En testant différents scénarios de contre factuels avec nos données, nous montrons par exemple qu’on peut augmenter la mobilité des enseignants titulaires de 44.9% comparé à AD∗ tout en maintenant la même sortie dans les trois académies désavantagées de Créteil, Versailles et Amiens48. L’augmentation de mobilité dans les autres académies est de 79.2%. Cela permet d’améliorer la proportion d’enseignants relativement plus expérimentés pour les trois régions désavantagées, réduisant les inégalités d’affectation. Nous fournissons plusieurs résultats selon les scénarios adoptés pour montrer la flexibilité de notre approche qui peut amener à une augmentation, stagnation ou diminution des sorties au sein des trois académies désavantagées. De la même façon que Roth (1984), nous explorons les effets de la présence de couples d’enseignants dans un problème de réaffectation. Tout comme dans le cadre standard d’appariement avec deux types, un certain nombre de résultats d’impossibilité émergent. Si les couples sont initialement affectés au sein de la même académie, veulent uniquement finir affectés dans une académie identique et qu’il n’y a pas d’enseignants seuls (ne faisant pas parti d’un couple), alors on peut définir un algorithme 2-Pareto efficace, RI et non manipulable qui s’exécute en temps polynomial. Cependant, si l’une des hypothèses est relâchée, on perd l’existence d’un mécanisme non manipulable. Nous montrons également que dans le cadre d’un marché avec couples et enseignants seuls, le problème de trouver un appariement RI différent de l’allocation initiale est NP-difficile.
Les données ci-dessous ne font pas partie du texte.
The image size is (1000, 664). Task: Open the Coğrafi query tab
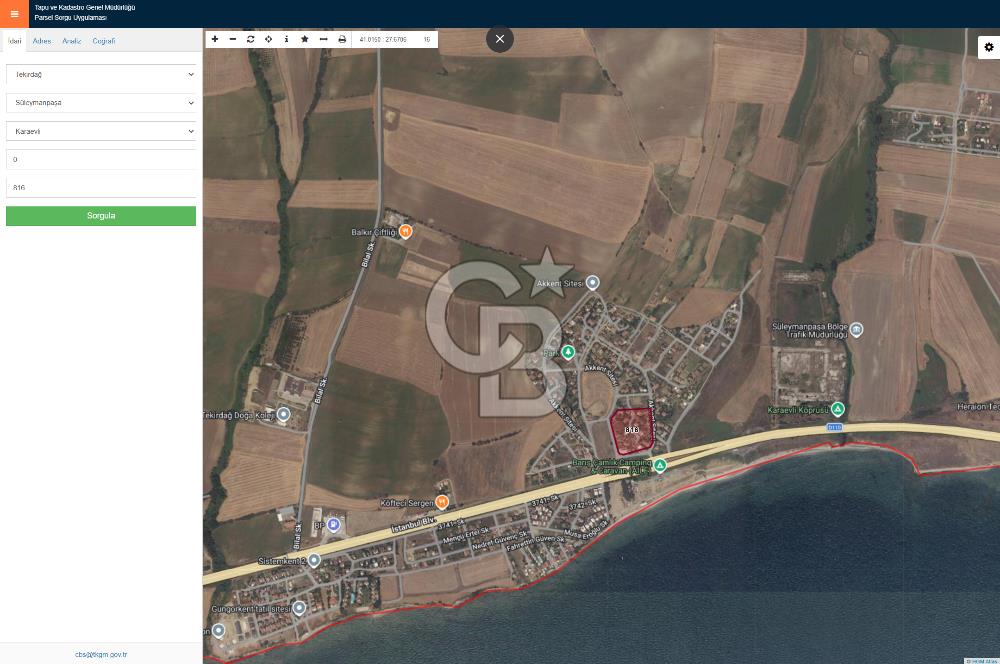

Enfin, nous explorons un modèle alternatif de réaffectation des enseignants afin de mieux contrôler le taux de mobilité au sein des académies. Plutôt que de s’appuyer sur un classement complet des enseignants pour ses priorités, chaque académie à un objectif plus simple, comme par exemple décroitre le nombre de “jeunes”enseignants qui y sont affectés. Dans un premier modèle très simple avec uniquement des enseignants “jeunes”et “vieux”, nous exhibons une classe d’algorithmes, les algorithmes Type Exchange (TE), qui permettent de trouver les appariements qui respectent les objectifs des académies et qui ne peuvent pas être améliorés en termes de préférences des enseignants par un autre appariement respectant également les objectifs des académies. Cette approche alternative offre des pistes intéressantes pour de futures recherches. Pour les néotitulaires, des différences existent. N’ayant pas d’affectation initiale, il se peut qu’il finissent non affectés. Pour empêcher cela, leurs listes de préférences sont complétées pour contenir (presque) toutes les académies. On peut dès lors compter le nombre de ces enseignants affectées à un voeu qui leur a été ajouté ou encore regarder la distribution des rangs des voeux obtenus. Le lecteur est invité à se référer au Chapitre 2 pour les résultats obtenus.
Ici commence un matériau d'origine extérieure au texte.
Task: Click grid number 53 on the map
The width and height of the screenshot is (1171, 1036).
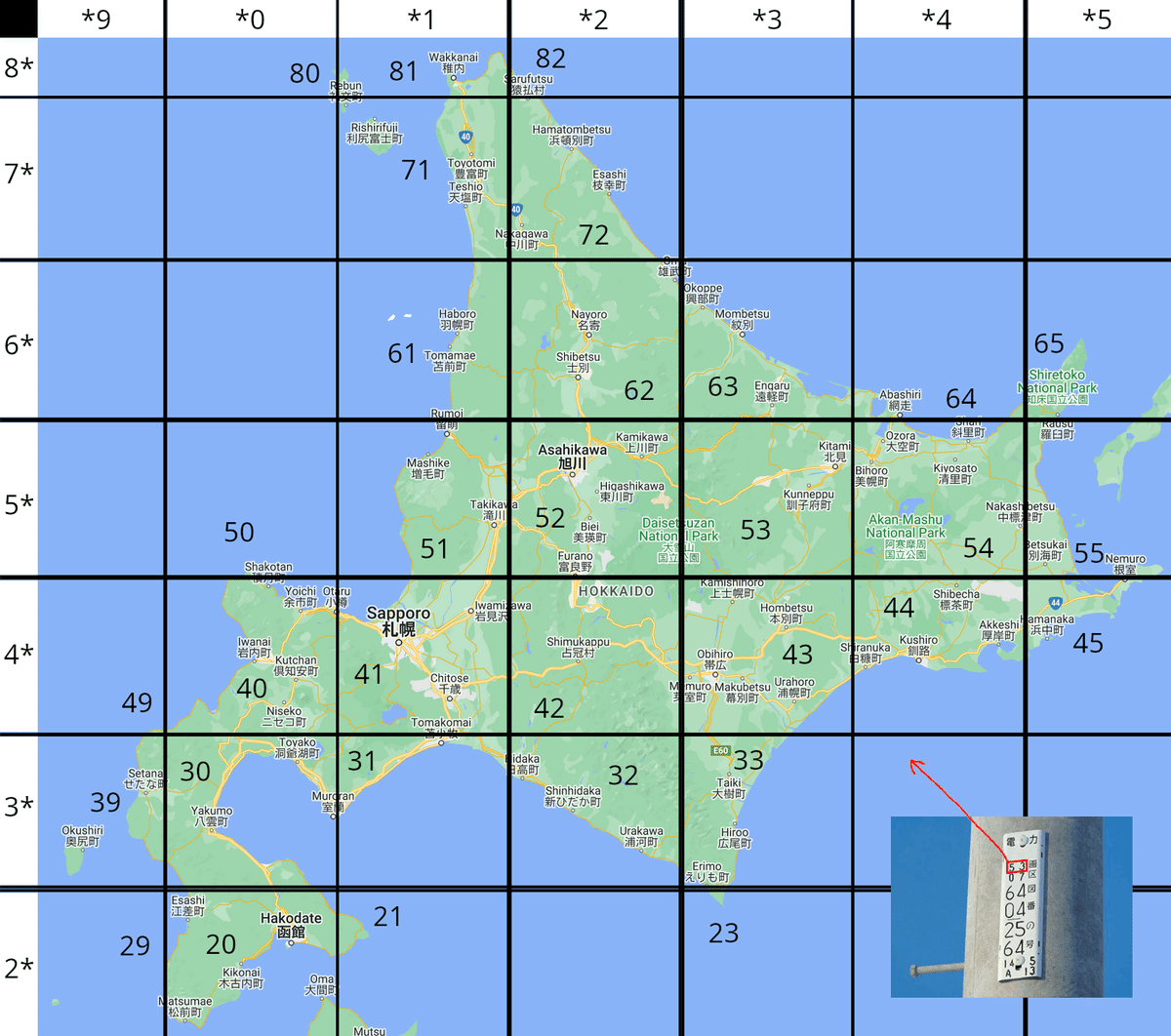Action: point(755,530)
un nouveau cadre d’appariement
Ce chapitre explore une nouvelle classe de problèmes d’appariement. Il a été inspiré par l’interdépendance qui peut exister entre l’allocation des enseignants aux écoles et celle des élèves aux écoles. Enseignants et élèves vont tout deux être affectés au même ensemble d’écoles. Pour qu’un enseignant puisse définir ses préférences sur les écoles, leurs caractéristiques comme la position géographique, leur budget ou leur infrastructures sont prises en compte mais ces préférences peuvent aussi être influencées par les types d’élèves qui seront affectés à ces écoles. L’idée inverse pour les étudiants est également vraie: ils peuvent également prendre en compte la qualité des enseignants affectés à leur école potentielle. En prenant une approche plus abstraite que la seule application des enseignants et élèves, on définit un modèle d’appariement où deux types d’individus doivent être affectés à un ensemble commun d’objets. Chaque individu d’un type a des préférences sur les paires d’objets et d’individus de l’autre type auxquelles il peut être affecté. Ce modèle est à l’intersection d’un modèle classique d’appariement avec deux types où deux ensembles d’agents, par exemple hommes et femmes, doivent être appariés ensemble; et un modèle d’allocation de logement où ces paires d’agents doivent également être affectées à des objets, par exemple des logements. Dans ce chapitre, nous utilisons les terminologies hommes, femmes et logements pour souligner cette intersection. En effet, dans leur article fondateur, Gale and Shapley (1962) utilisèrent la terminologie hommes et femmes pour les appariements avec deux types. Shapley and Scarf (1974) utilisèrent la terminologie logements pour les objets dans leur problème de réallocation de logements. Le problème est donc d’affecter au sein de chaque logement, un homme et une femme. Une application possible est l’affectation de managers et travailleurs à des projets au sein d’une organisation, une administration publique par exemple.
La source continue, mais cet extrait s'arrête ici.